Вот что по этому поводу писал уже цитируемый нами Кирилл Хенкин:
«Историю эту я слышал от Маклярского. Мне её глухо подтвердила через несколько лет Аля. Но быстро перестала об этом говорить. Сразу по приезде Марины Ивановны в Елабугу, вызвал её к себе местный уполномоченный НКВД и предложил „помогать“. Провинциальный чекист рассудил, вероятно, так: женщина приехала из Парижа – значит в Елабуге ей плохо. Раз плохо, к ней будут льнуть недовольные. Начнутся разговоры, которые позволят всегда „выявить врагов“, то есть состряпать дело. А может быть, пришло в Елабугу „дело“ семьи Эфрон с указанием на увязанность её с „органами“. Не знаю.
Рассказывая мне об этом, Миша Маклярский честил хама чекиста из Елабуги, не сумевшего деликатно подойти, изящно завербовать, и следил зорко за моей реакцией…
Ей предложили доносительство»[124].
Не тогда ли возникла мысль покончить со всем одним махом? У Марины была своя планка порядочности…
Целовалась с нищим, с вором, с горбачом,
Со всей каторгой гуляла – нипочём!
Алых губ своих отказом не тружу,
Прокажённый подойди – не откажу!..
Блещут, плещут, хлещут раны – кумачом,
Целоваться я не стану – с палачом!
Через четыре дня мать и сын переезжают в дом на окраине Елабуги, близ речушки Тоймы, где проживают некие Бродельщиковы. Хозяева – обычные русские люди, неразговорчивые, работящие. Муж – кузнец, жена – домохозяйка. Он младше супруги на пять лет. Когда у хозяйки мужа убили на войне, на ней женился его младший брат.
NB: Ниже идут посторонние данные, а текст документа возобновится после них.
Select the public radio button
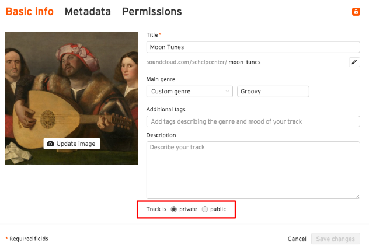Image resolution: width=369 pixels, height=248 pixels. click(x=205, y=209)
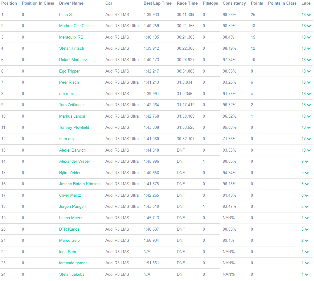
Task: Expand laps chevron for sam am
Action: [x=309, y=139]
Квартирантам выделяют половину небольшой комнаты, разделённой перегородкой, не достававшей до потолка. Но Марина не собирается там жить – она стремится уехать в Чистополь и со дня на день ждёт телеграммы от знакомой. Чистопольская прописка давала право на жильё в городе и питание в литфондовской столовой.
Телеграммы всё нет. 24 июня Цветаева сама едет в Чистополь. А там вокруг её кандидатуры литераторы вовсю «ломают копья». Самые активные из «копьеносцев» – Тренёв (лауреат Сталинской премии, автор пьесы «Любовь Яровая») и Асеев[125]. Именно там Цветаеву встретила Лидия Чуковская, оказавшаяся в эвакуации как дочь именитого писателя.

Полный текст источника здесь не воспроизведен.